I have received the parcel of papers you sent me, which I conclude come from Lord Strafford, and will apply them as well as I possibly can, you may be sure, but with little hope of doing any good: humanity is no match for cruelty. There are now and then such angelic beings as Mr. Hanway and Mr. Howard; but our race in general is pestilently bad and malevolent. I have been these two years wishing to promote my excellent friend Mr. Porter’s plan for alleviating the woes of chimney-sweepers, but never could make impression on three people; on the contrary, have generally caused a smile.
George Conway’s intelligence of hostilities commenced between the Dutch and Imperialists makes me suppose that France will support the former—or could they resist? Yet I had heard that France would not. Some have thought, as I have done, that a combination of partition would happen between Austria, France, and Prussia, the modern law of nations for avoiding wars. I know nothing: so my conjectures may all be erroneous; especially as one argues reason; a very inadequate judge, as it leaves passions, caprices, and accidents, out of its calculation. It does not seem the interest of France, that the Emperor’s power should increase in their neighbourhood and extend to the sea. Consequently it is France’s interest to protect Holland in concert with Prussia. This last is a transient power, and may determine on the death of the present King; but the Imperial is a permanent force, and must be the enemy of France, however present connexions may incline the scale.

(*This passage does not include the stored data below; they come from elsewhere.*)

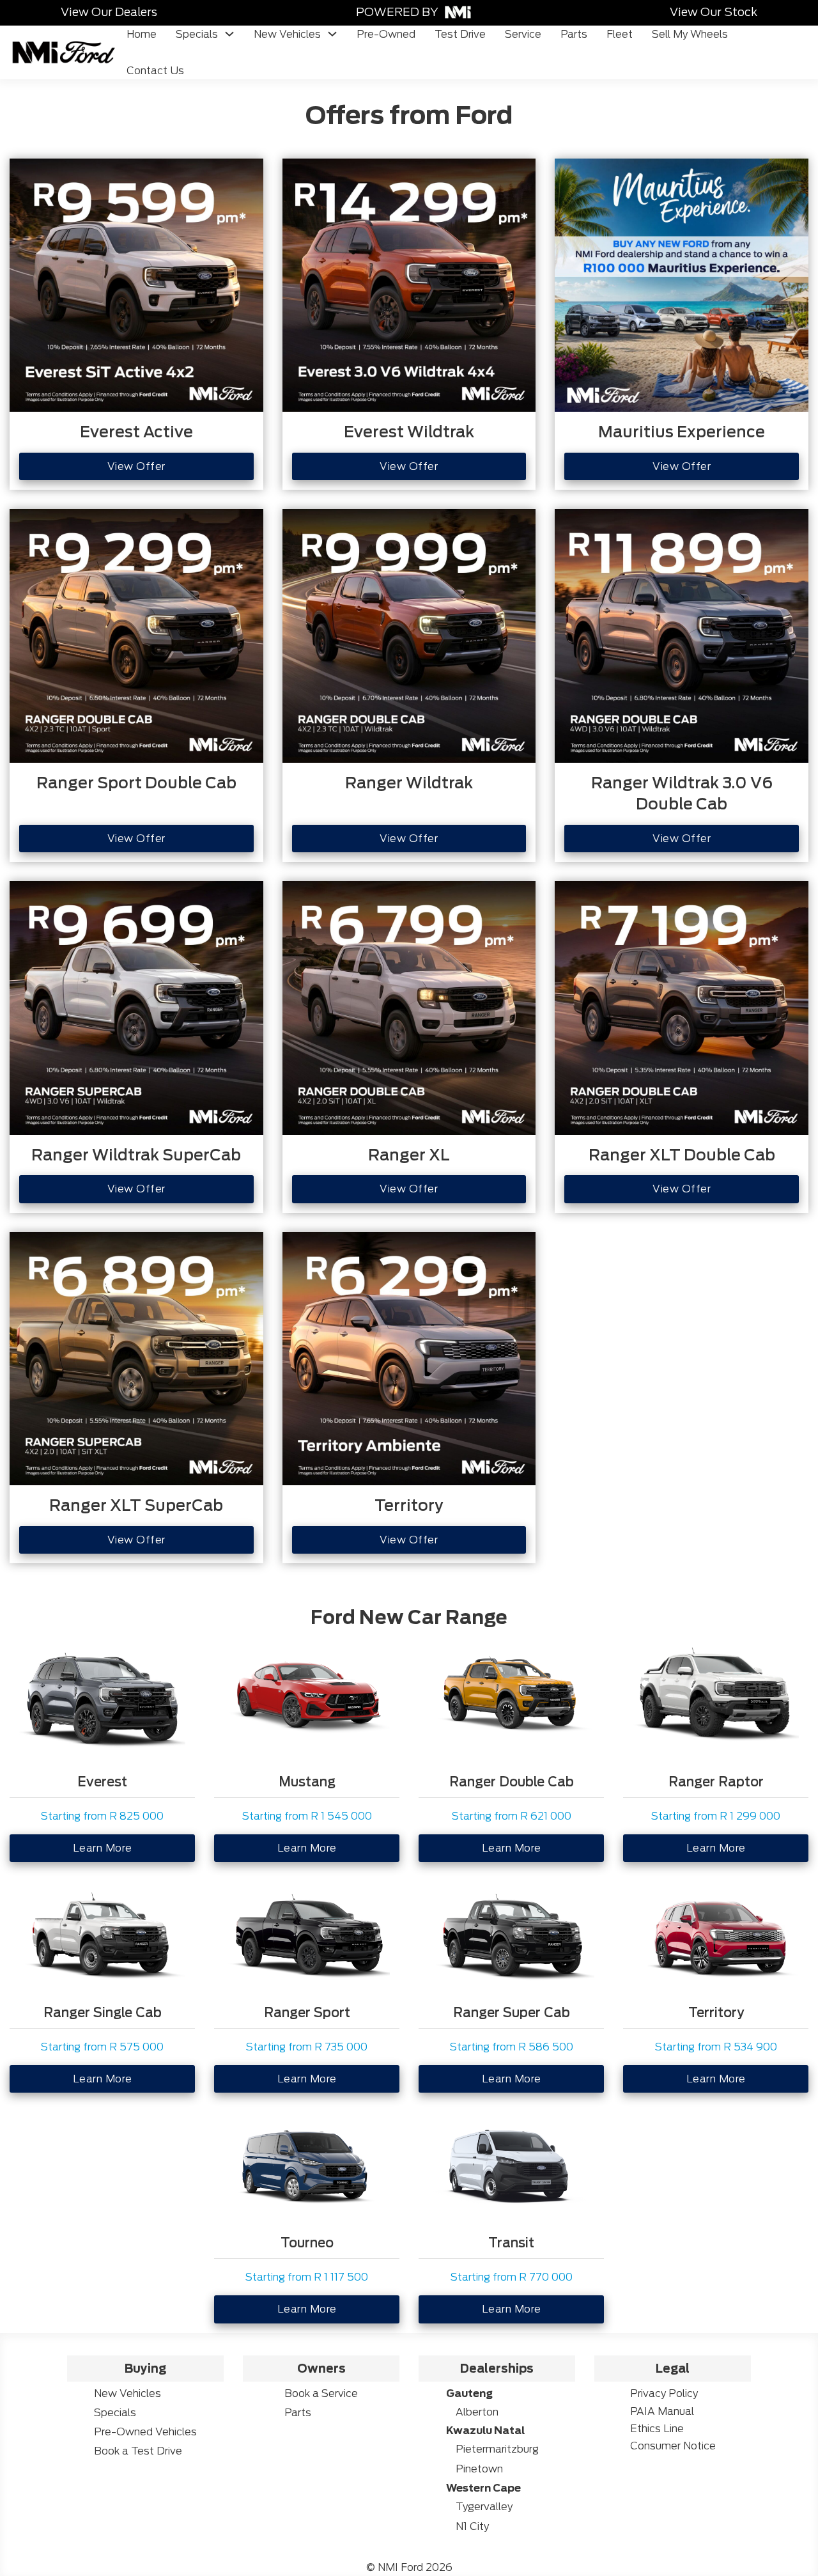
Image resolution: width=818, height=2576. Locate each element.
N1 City (472, 2526)
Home (142, 34)
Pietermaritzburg (497, 2449)
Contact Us (155, 71)
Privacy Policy (664, 2393)
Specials (197, 34)
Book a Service (321, 2393)
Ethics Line (657, 2429)
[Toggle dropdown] (229, 34)
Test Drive (460, 34)
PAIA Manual (662, 2411)
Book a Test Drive (138, 2451)
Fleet (619, 34)
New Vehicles (287, 34)
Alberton (477, 2412)
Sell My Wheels (690, 34)
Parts (573, 34)
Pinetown (479, 2469)
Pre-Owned (386, 34)
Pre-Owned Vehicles (145, 2432)
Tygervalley (484, 2507)
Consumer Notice (673, 2446)
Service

In any case, I hope we shall no way be hooked into the quarrel not only from the impotence of our circumstances, but as I think it would decide the loss of Ireland, which seems tranquillizing: but should we have any bickering with France, she would renew the manoeuvres she practised so fatally in America. These are my politics; I do not know with whose they coincide or disagree, nor does it signify a straw. Nothing will depend on my opinion; nor have I any opinion about them, but when I have nothing at all to do that amuses me more, or nothing else to fill a letter.
I can give you a sample of my idleness, what may divert Lady Ailesbury and your academy of arts and sciences for a minute in the evening. It came into my head yesterday to send a card to Lady Lyttelton, to ask when she would be in town; here it is in an heroic epistle:- From a castle as vast as the castles on signs,—
>From a hill that all Africa’s molehills outshines,
This epistle is sent to a cottage so small,
That the door cannot ope if you stand in the hall,
To a lady who would be fifteen, if her knight
And old swain were as young as Methusalem quite;
It comes to inquire, not whether her eyes
Are as radiant as ever, but how many sighs
He must vent to the rocks and the echoes around,
(Though nor echo nor rock in the parish is found,)
Before she, obdurate, his passion will meet—
His passion to see her in Portugal-street?